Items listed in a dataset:
--- START ---

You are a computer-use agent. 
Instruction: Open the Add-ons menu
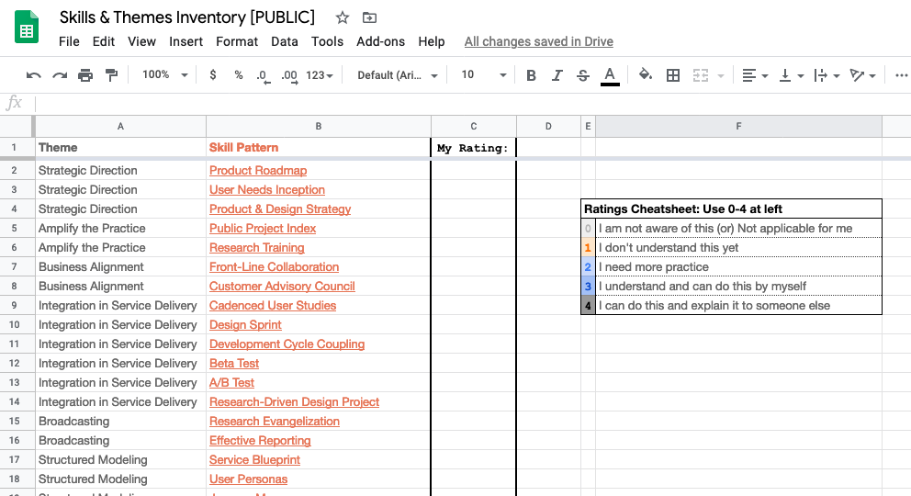click(x=380, y=41)
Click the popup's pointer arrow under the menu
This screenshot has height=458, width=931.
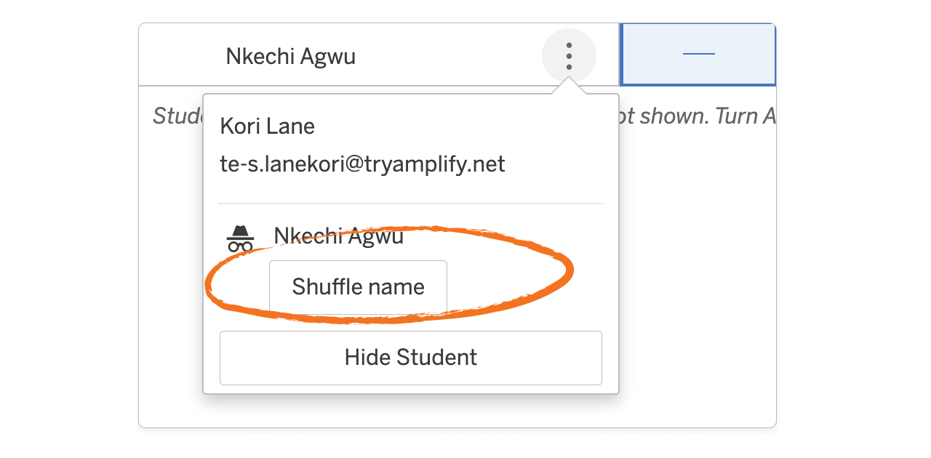tap(569, 87)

--- END ---

For this exercise, please reproduce the records above exactly and drop the images.

You are a computer-use agent. 
Instruction: Open the Add-ons menu
click(x=380, y=41)
Click the popup's pointer arrow under the menu
This screenshot has height=458, width=931.
tap(569, 87)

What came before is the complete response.